Supporters of the various opposition parties could miss the chance to participate in next Saturday’s planned massive clean-up exercise in Banjul to be spearheaded by the Gambian leader.
With the rains just setting in, the President will be leading a battle on waste in the capital which has witnessed a turnaround in terms of roads and drainage infrastructure under his watch.
Banjul is susceptible to flooding but President Adama Barrow has over the years invested massively in road infrastructure.
Government described the investment a worthwhile venture as, it hopes, the Banjul Project, will ease the movement of people around the city as well as provide the much-needed solution to the capital’s perennial flooding problem.
The project’s regenerative potential was also in mind as hopes were that it will help in repopulating the city which has witnessed a massive population dispersal over the past few years.
However, it would appear the Banjul Project has only exacerbated the flooding issue in some parts of the city.
Last year, parts of Tobacco Road were inundated and there was massive displacement of people and destruction to property.
Residents believed ‘shoddy’ road works and drainage construction by Gai Construction were responsible for the inundation.

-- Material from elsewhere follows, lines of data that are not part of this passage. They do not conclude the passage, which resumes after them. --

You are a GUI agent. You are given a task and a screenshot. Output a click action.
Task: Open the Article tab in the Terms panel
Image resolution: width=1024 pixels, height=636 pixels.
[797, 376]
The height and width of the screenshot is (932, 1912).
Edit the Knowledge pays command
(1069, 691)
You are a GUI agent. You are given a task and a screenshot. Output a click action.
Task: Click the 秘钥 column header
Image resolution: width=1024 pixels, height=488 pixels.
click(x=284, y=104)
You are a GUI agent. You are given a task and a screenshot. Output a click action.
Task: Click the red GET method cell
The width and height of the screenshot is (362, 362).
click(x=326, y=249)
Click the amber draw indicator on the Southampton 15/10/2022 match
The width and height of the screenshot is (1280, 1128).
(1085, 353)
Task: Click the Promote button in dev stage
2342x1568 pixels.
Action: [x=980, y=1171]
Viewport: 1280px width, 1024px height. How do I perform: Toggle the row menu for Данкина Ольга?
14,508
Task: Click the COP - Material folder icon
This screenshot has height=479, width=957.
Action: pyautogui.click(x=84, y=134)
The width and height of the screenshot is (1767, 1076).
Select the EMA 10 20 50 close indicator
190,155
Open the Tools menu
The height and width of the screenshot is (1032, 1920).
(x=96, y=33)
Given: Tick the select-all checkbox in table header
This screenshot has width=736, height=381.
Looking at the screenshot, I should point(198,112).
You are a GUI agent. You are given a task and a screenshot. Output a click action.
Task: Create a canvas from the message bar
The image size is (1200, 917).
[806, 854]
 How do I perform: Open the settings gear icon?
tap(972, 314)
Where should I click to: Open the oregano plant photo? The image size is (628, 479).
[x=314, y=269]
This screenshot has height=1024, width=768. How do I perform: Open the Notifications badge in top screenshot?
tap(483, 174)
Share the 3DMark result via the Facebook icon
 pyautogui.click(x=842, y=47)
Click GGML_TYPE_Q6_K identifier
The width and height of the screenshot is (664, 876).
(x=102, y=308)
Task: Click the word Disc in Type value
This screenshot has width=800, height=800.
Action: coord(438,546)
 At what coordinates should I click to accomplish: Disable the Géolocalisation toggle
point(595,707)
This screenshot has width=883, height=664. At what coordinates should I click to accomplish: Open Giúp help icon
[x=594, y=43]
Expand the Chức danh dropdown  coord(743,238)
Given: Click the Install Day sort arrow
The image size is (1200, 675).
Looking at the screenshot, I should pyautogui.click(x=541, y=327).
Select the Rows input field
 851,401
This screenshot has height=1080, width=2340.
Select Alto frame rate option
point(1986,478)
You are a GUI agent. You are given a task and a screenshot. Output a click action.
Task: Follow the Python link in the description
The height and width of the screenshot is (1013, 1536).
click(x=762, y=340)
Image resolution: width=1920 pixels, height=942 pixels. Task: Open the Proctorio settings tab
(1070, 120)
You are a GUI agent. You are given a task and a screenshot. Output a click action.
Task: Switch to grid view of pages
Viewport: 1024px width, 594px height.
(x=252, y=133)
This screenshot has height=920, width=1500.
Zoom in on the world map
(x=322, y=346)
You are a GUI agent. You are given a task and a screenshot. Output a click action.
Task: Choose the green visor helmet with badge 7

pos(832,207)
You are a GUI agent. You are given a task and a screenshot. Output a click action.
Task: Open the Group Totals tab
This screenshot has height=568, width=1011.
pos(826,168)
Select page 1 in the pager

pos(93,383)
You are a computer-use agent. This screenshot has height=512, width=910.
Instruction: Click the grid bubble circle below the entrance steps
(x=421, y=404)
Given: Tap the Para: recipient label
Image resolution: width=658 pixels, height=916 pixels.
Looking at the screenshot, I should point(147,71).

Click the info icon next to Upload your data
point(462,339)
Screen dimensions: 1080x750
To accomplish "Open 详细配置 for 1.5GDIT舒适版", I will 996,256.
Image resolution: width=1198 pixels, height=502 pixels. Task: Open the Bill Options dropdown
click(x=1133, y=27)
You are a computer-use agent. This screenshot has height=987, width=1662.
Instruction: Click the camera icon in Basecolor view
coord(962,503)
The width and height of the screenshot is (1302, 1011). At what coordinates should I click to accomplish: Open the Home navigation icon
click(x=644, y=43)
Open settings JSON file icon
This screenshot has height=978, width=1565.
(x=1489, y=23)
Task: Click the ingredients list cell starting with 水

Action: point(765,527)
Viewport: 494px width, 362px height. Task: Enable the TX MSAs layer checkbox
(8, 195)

The Gambian leader later visited the affected areas in an exercise of ‘generosity of spirit’ to the victims as well as to urge residents not to politicize the flooding.
But the President is this time around spearheading some of the countermeasures against flooding a little over a week after the arrival of the country’s first rain.
Not only that but as the country is faced with another threat-Malaria- with the rainy season rolling on, the country’s chief executive will be in the streets of Banjul this Saturday, commanding positions in an all-out war on rubbish, if what his party said on Thursday is any clue.
But the city cleanup was planned to be all-NPP affair as those opposition supporters, who may want to attend it, may not because everyone coming to the ‘set-settal’ is being urged to don NPP shirts, effectively excluding some members of the opposition who may wish to help in the cleaning of their city but may feel marginalised.
A letter signed by NPP deputy PRO, Seedy Njie, urged anyone wishing to take part in Saturday’s ‘blitz’ against waste to come in NPP T-shirts.
Meanwhile, some have criticized President Barrow for allowing the politicisation of an issue that should assume a national character.
“The willingness and humility expressed in the President’s objective to clean up Banjul this Saturday is inspiring only if it was conducted without lacing it with politics,” a resident of Banjul, Badou Faal, told JollofNews.
“I think the best thing the Presidency could have done was to entrust the organisation of the event to technicians not politicians because this is about health and safety,” Mamour Sarr told JollofNews.
“The planned-Banjul clean-up exercise should be a city-wide or even a national affair and not politicised,” commented a Banjul resident.
Meanwhile, many said had it not been politicised the move could spur excitement and passion in many over the cleanliness of their environment since its not coercive but hugely significant to the health of the environment.